Quais serão, no seu entender, as medidas prioritárias para que se regresse a um rumo de crescimento e de satisfação?

É preciso ter segurança na narrativa de longo prazo, que passe a ideia de um modelo de desenvolvimento econômico, segurança jurídica para quem investe aqui, a disposição para melhorar a qualidade de vida dos brasileiros. Uma narrativa que aposte na qualidade dos serviços públicos brasileiros, com investimento muito forte em educação. Se há algo que sintetiza, entre os serviços públicos, a possibilidade de se melhorar sistemicamente a sociedade, tanto do ponto de vista económico como social, é o investimento muito forte na educação, focado em uma década.

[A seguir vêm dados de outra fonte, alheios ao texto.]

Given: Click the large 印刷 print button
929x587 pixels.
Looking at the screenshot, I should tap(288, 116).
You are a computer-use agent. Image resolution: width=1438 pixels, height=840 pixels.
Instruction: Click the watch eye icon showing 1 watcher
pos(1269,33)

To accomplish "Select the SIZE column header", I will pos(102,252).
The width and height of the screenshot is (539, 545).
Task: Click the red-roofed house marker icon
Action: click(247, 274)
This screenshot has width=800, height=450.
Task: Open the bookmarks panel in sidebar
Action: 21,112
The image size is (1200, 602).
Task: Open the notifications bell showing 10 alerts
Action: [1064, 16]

A Presidente Dilma diz também que a educação vai ser uma das suas prioridades para um próximo mandato. O que é que o separa dos outros candidatos às presidenciais?

Não sou eu que me digo diferente, são as pessoas que me vêem de forma diferente. Porque nós temos uma tradição progressista, de esquerda, democrática, de quem ajudou a construir a democracia nesse país, de quem resistiu à ditadura, de gente que ajudou a transição democrática e a transição econômica que o Brasil viveu e que sempre esteve na base de sustentação do projecto que levou Lula à presidência da república. Desde 1989 que o meu partido fez parte da frente Brasil Popular. Ajudámos a construir esse projecto. Eu tive a honra de ser ministro do Presidente Lula no seu primeiro mandato, como também a Marina Silva, a minha companheira da Rede de Sustentabilidade. E nós, diferentemente de outros que negam os avanços que ocorreram na sociedade brasileira, fizemos parte e ajudámos a construir esses avanços. Há muita luta acumulada, muitos acertos que permitiram que nesses últimos anos o Brasil pudesse viver um ciclo que o melhorou. Mas agora é preciso construir um novo ciclo que permita consolidar as conquistas feitas e que abra portas a novas conquistas. O que a gente percebe é que hoje a base que sustenta o Governo tem uma hegemonia claramente conservadora, de partidos que nunca estiveram nem diretamente envolvidos na construção democrática, nem na construção da estabilidade económica nem tiveram nenhum link de preocupação com o social.

Refere-se ao Partido do Movimento Democrático Brasileiro [PMDB, que é o principal aliado do PT no Governo]?

A base virou um centro conservador. Até o PMDB progressista está fora desse processo. Aqueles ícones do velho PMDB, da luta contra a ditadura, estão a contestar a direção partidária. O que eu percebo é que é necessário que surja no país um novo pacto social, que é desejado, que não nega as coisas que foram construídas, que dialoga e que constrói um novo pacto político e que possa levar o Brasil ao crescimento com redistribuição de renda. O objectivo central é melhorar o país porque ele começou a piorar, e se nós não rompermos essa lógica, vamos assistir às conquistas de ontem serem destruídas no quotidiano desse ano e do próximo.